I'm just curious if anybody can suggest command line programs that are designed to be truly parallelized?
I found a great post on running serial programs in parallel with GNU parallel: Tool: Gnu Parallel - Parallelize Serial Command Line Programs Without Changing Them
However, instead of using tricks to run serial programs in a parallel fashion, is there anything out there that can be run in parallel directly?
I'm mainly interested in programs used for chip-seq and rna-seq workflows. For example, I think STAR aligner can handle parallel processes, but I believe common tools like tophat, MACS, and cufflinks are all serial at some point.

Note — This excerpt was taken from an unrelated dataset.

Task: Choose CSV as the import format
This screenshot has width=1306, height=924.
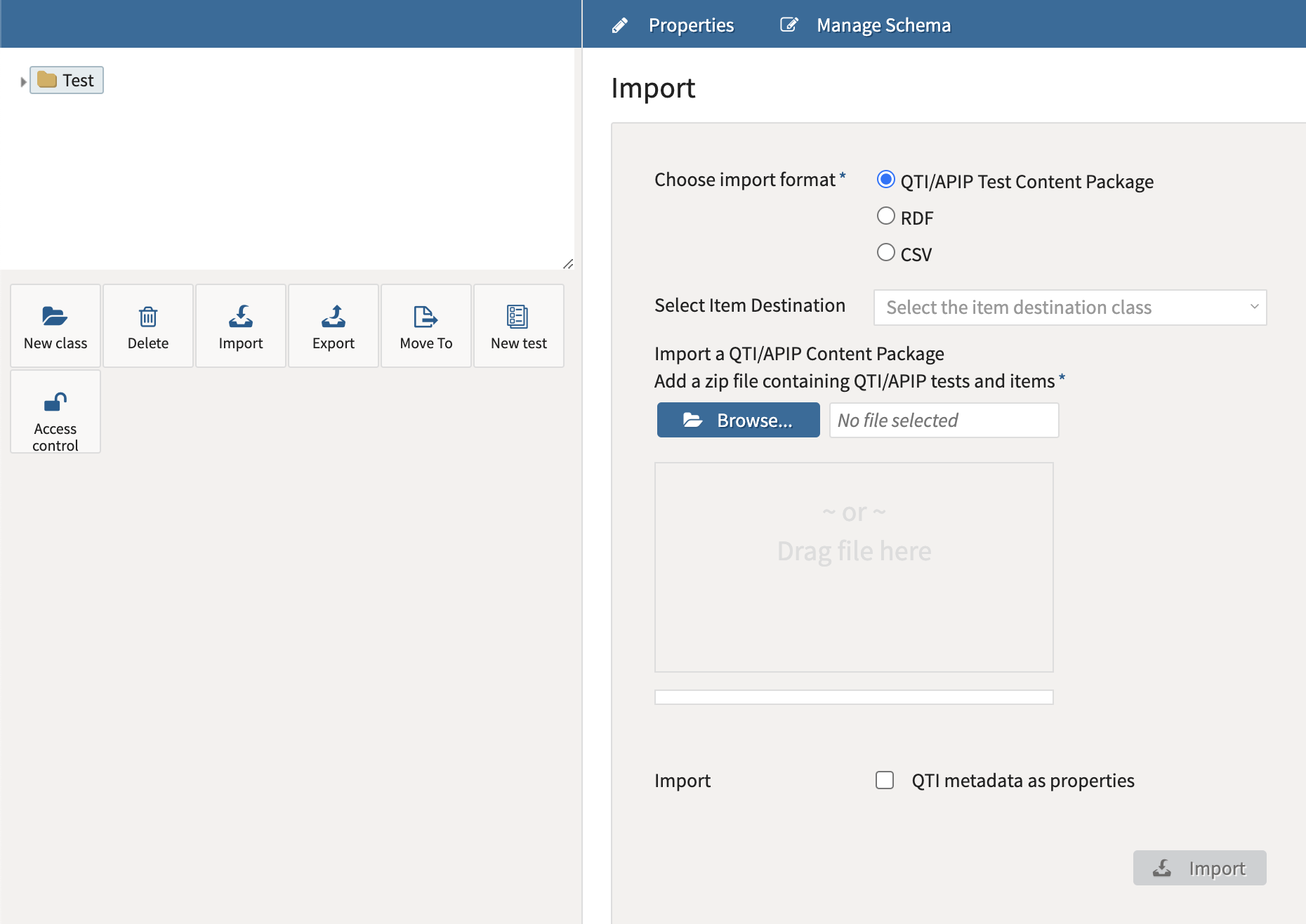Action: click(885, 252)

Thanks in advance for any input.
I guess you are referring to true threads vs. forks (i.e., separate processes). This would have to be implemented in the code of the program and may require modifications to the underlying code (may also require additional libraries). What do you think this would gain? What I mean is you could use threads from a script or program to run your pipeline but I'm not sure this would be worth the effort vs. using something already available.

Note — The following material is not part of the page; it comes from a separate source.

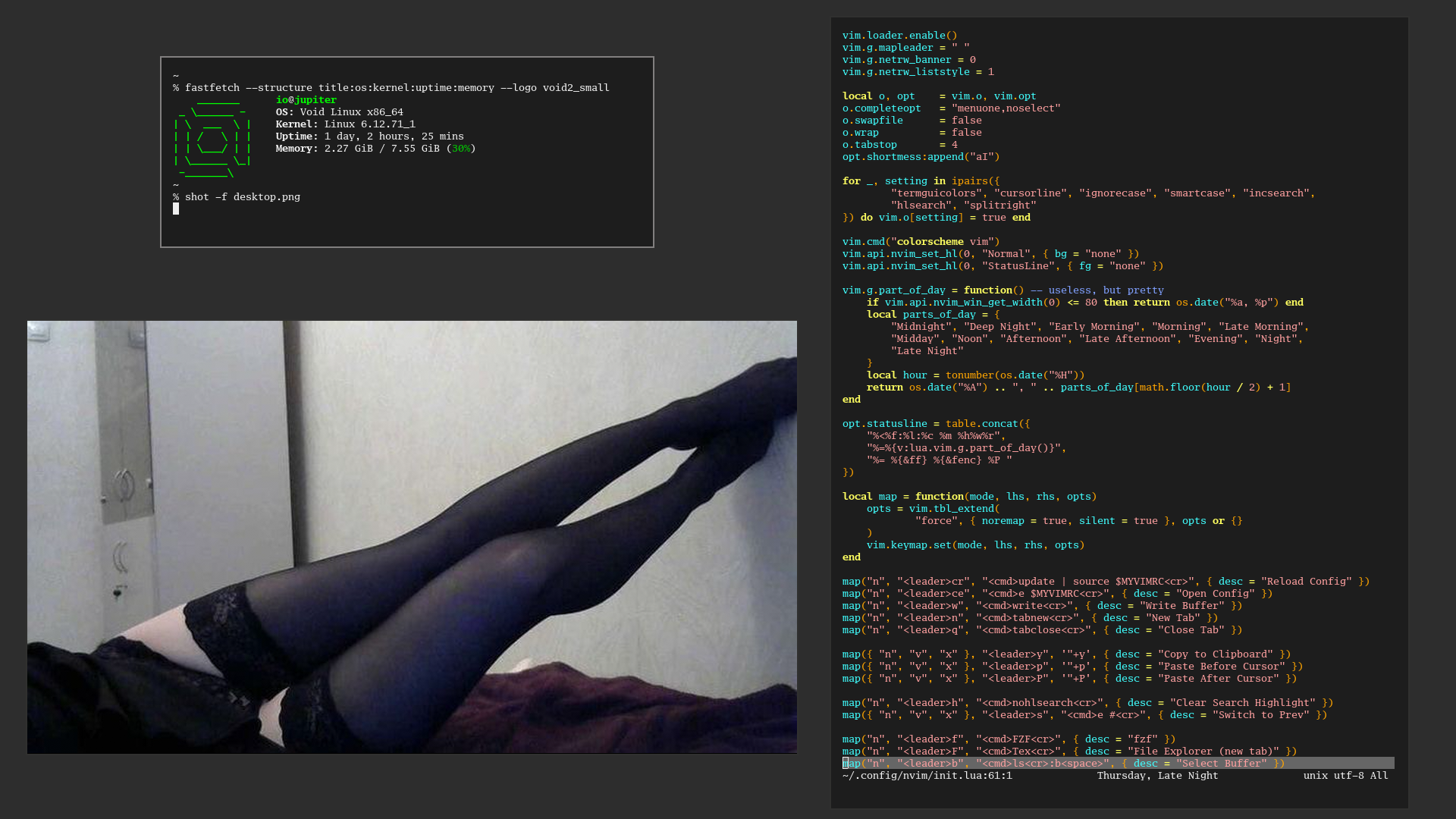Click the Kernel line in fastfetch output
1456x819 pixels.
pos(345,124)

Since you mentioned them, both tophat and cufflinks are multithreaded already. In fact, it'd be hard to find a single-threaded aligner or assembler, since no one would use them.
bwa-aln and Tophat are both parallel, but they have single-threaded components that can bottleneck them on many-core systems. For bwa-aln that's the sampe/samse stage; for TopHat, it's some Perl code (IIRC). I could be wrong about TopHat; I'm just basing that on my observation of top.
Tophat does have a single threaded optional step, that's correct. I'm not sure how many people actually use bwa-aln anymore, bwa mem works better in most cases.